• [To do]: Copy out every one of the following records line for line, with no changes.

------------------------

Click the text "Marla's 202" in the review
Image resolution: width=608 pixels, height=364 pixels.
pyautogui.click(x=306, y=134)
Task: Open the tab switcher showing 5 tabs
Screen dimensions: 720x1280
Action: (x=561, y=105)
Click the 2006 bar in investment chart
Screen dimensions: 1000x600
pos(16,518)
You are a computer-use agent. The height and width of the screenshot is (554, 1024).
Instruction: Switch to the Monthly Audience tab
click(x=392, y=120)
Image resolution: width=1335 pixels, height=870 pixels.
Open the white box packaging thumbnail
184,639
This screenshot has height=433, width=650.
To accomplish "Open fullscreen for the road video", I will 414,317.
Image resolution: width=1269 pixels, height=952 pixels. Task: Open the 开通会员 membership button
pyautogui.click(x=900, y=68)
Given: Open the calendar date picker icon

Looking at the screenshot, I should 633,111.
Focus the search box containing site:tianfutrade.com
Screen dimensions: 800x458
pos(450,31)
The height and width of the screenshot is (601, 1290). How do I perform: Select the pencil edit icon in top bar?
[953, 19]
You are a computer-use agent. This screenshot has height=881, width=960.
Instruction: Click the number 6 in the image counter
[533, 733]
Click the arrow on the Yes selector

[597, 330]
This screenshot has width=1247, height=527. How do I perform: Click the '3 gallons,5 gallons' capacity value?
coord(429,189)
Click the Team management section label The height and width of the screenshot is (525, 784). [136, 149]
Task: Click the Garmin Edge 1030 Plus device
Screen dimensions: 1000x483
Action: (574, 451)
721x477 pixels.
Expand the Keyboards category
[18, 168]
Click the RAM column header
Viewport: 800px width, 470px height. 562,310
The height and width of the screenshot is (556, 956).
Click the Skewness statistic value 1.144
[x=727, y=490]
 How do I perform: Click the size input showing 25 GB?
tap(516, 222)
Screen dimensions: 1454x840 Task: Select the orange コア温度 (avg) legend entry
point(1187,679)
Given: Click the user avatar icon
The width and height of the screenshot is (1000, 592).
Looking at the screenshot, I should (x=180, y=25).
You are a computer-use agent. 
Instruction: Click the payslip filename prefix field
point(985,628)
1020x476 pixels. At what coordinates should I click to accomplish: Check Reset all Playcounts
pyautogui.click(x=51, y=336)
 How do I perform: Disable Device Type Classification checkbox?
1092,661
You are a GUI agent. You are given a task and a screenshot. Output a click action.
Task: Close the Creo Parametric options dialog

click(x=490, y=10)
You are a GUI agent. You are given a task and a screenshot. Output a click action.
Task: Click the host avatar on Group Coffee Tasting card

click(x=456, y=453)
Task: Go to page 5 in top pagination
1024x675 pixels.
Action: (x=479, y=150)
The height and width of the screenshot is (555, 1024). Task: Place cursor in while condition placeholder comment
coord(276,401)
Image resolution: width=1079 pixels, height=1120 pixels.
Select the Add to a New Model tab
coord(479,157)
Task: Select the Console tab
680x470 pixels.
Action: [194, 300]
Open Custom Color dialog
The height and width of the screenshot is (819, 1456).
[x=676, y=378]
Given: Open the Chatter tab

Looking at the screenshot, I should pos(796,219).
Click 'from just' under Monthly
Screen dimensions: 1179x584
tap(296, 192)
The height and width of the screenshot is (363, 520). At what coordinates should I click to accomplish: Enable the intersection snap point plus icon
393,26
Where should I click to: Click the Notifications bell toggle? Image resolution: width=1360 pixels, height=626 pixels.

------------------------

• [Correct response]:
Click the text "Marla's 202" in the review
Image resolution: width=608 pixels, height=364 pixels.
pyautogui.click(x=306, y=134)
Task: Open the tab switcher showing 5 tabs
Screen dimensions: 720x1280
Action: (x=561, y=105)
Click the 2006 bar in investment chart
Screen dimensions: 1000x600
pos(16,518)
You are a computer-use agent. The height and width of the screenshot is (554, 1024).
Instruction: Switch to the Monthly Audience tab
click(x=392, y=120)
Image resolution: width=1335 pixels, height=870 pixels.
Open the white box packaging thumbnail
184,639
This screenshot has height=433, width=650.
To accomplish "Open fullscreen for the road video", I will 414,317.
Image resolution: width=1269 pixels, height=952 pixels. Task: Open the 开通会员 membership button
pyautogui.click(x=900, y=68)
Given: Open the calendar date picker icon

Looking at the screenshot, I should 633,111.
Focus the search box containing site:tianfutrade.com
Screen dimensions: 800x458
pos(450,31)
The height and width of the screenshot is (601, 1290). How do I perform: Select the pencil edit icon in top bar?
[953, 19]
You are a computer-use agent. This screenshot has height=881, width=960.
Instruction: Click the number 6 in the image counter
[533, 733]
Click the arrow on the Yes selector

[597, 330]
This screenshot has width=1247, height=527. How do I perform: Click the '3 gallons,5 gallons' capacity value?
coord(429,189)
Click the Team management section label The height and width of the screenshot is (525, 784). [136, 149]
Task: Click the Garmin Edge 1030 Plus device
Screen dimensions: 1000x483
Action: (574, 451)
721x477 pixels.
Expand the Keyboards category
[18, 168]
Click the RAM column header
Viewport: 800px width, 470px height. 562,310
The height and width of the screenshot is (556, 956).
Click the Skewness statistic value 1.144
[x=727, y=490]
 How do I perform: Click the size input showing 25 GB?
tap(516, 222)
Screen dimensions: 1454x840 Task: Select the orange コア温度 (avg) legend entry
point(1187,679)
Given: Click the user avatar icon
The width and height of the screenshot is (1000, 592).
Looking at the screenshot, I should (x=180, y=25).
You are a computer-use agent. 
Instruction: Click the payslip filename prefix field
point(985,628)
1020x476 pixels. At what coordinates should I click to accomplish: Check Reset all Playcounts
pyautogui.click(x=51, y=336)
 How do I perform: Disable Device Type Classification checkbox?
1092,661
You are a GUI agent. You are given a task and a screenshot. Output a click action.
Task: Close the Creo Parametric options dialog

click(x=490, y=10)
You are a GUI agent. You are given a task and a screenshot. Output a click action.
Task: Click the host avatar on Group Coffee Tasting card

click(x=456, y=453)
Task: Go to page 5 in top pagination
1024x675 pixels.
Action: (x=479, y=150)
The height and width of the screenshot is (555, 1024). Task: Place cursor in while condition placeholder comment
coord(276,401)
Image resolution: width=1079 pixels, height=1120 pixels.
Select the Add to a New Model tab
coord(479,157)
Task: Select the Console tab
680x470 pixels.
Action: [194, 300]
Open Custom Color dialog
The height and width of the screenshot is (819, 1456).
[x=676, y=378]
Given: Open the Chatter tab

Looking at the screenshot, I should pos(796,219).
Click 'from just' under Monthly
Screen dimensions: 1179x584
tap(296, 192)
The height and width of the screenshot is (363, 520). At what coordinates should I click to accomplish: Enable the intersection snap point plus icon
393,26
Where should I click to: Click the Notifications bell toggle? Image resolution: width=1360 pixels, height=626 pixels.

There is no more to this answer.